MATAHARI tergelincir di tepi laut Tanjungpinang. Hari beranjak malam, Sabtu (6/6) lalu. Ratusan orang berlalu lalang di Taman Panorama, tempat nongkrong paling terkenal di Kota Gurindam itu. Tapi empat sekawan NL Cs, tak tertarik memandang indahnya sunset di Taman Panorama. Baju dan parfum terbaik dikenakan malam itu. Empat ojek langganan telah menunggu di halaman kos-kosan. Rv dan Bt meluncur ke Hotel Bintan Plaza. Sedangkan NL dan Al melaju ke Hotel Halim, Batu 6. "Ada janji kencan," kata Bt.

Sejak kehilangan keperawanannya, NL Cs terjun total dalam bisnis prostitusi. "Tapi kita khusus layanan short time," katanya. Empat sekawan ini tak melayani permintaan booking sehari penuh.

"Kan harus menyesuaikan dengan jam sekolah," kata Rv menimpali. "Short time kan nggak lama. Ditawari Rp300 ribu kan lumayan," Rv menambahkan.

Pelanggan mereka umumnya adalah orang-orang yang sudah mereka kenal. Kontak “pemesanan” biasanya dilakukan lewat telepon atau perantara tukang ojek. Jika sepi panggilan, NL Cs mencari tamu di tempat-tempat karaoke. NL mengaku sebagian uang yang ia dapat dari melacurkan diri, diberikan kepada orang tuanya. "Kalau ditanya, uang dari mana sebanyak ini, saya bilang dari pacar saya orang Tionghoa yang kaya. Ibu percaya saja," katanya.

Ojek yang mengantar NL, Sabtu malam itu, berhenti di depan Hotel Bintan Plaza. Ia bergegas ke kamar 360. Di sana telah menunggu Rm, pria yang sehari-hari adalah pegawai honorer Kantor Camat Jemaja Timur, Anambas. Ketika hendak melayani Rm, NL mengaku baru saja melakukan aborsi. Karena kurang nyaman, akhirnya keduanya sepakat kencan hanya menggunakan tangan.
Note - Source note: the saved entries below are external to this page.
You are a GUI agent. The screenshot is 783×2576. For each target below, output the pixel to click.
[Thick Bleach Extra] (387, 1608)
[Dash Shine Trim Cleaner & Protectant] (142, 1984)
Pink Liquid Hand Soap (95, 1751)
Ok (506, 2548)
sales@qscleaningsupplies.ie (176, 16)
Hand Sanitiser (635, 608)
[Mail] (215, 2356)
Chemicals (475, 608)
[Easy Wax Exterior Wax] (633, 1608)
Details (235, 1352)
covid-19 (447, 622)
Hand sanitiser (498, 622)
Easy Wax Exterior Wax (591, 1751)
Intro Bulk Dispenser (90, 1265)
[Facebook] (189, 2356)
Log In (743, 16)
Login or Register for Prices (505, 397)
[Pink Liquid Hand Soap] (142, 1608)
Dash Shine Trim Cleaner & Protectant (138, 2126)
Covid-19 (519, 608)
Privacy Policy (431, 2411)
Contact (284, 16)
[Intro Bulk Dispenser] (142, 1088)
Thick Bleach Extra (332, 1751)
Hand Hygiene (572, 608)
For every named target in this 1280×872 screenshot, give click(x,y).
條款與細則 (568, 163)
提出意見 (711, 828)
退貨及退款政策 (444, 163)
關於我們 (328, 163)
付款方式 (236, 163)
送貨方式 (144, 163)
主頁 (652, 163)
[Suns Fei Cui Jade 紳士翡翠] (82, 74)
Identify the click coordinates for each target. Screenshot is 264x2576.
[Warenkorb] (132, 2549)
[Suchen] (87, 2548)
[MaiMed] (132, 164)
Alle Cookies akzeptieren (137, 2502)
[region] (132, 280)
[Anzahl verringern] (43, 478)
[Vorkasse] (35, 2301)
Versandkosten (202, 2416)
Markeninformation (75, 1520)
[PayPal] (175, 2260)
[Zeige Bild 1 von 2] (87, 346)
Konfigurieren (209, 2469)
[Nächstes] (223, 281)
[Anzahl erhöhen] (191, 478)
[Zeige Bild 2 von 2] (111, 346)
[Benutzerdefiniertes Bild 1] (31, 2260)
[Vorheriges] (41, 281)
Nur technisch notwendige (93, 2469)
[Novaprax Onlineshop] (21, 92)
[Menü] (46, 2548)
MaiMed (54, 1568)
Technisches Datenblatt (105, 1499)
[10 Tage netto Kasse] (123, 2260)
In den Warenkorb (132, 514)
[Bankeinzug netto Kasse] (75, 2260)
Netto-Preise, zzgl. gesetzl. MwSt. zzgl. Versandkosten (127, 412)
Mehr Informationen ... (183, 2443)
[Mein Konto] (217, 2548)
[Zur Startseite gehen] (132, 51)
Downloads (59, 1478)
Ketika keduanya masih ngobrol-ngobrol di tempat tidur, sebuah ketukan di pintu kamar membuyarkan rencana panjang mereka malam itu. Serombongan polisi dari Satuan Reserse dan Kriminal Polres Tanjungpinang menggelandang NL dan Rm. Kepala Sat Reskrim AKP Nur Santiko mengatakan, penangkapan NL mengakhiri episode gelap hidup empat sekawan ini.

***

HOTEL Shangrilla di Batu 2, Gudang Minyak, Tanjungpinang, suatu siang awal Mei 2009.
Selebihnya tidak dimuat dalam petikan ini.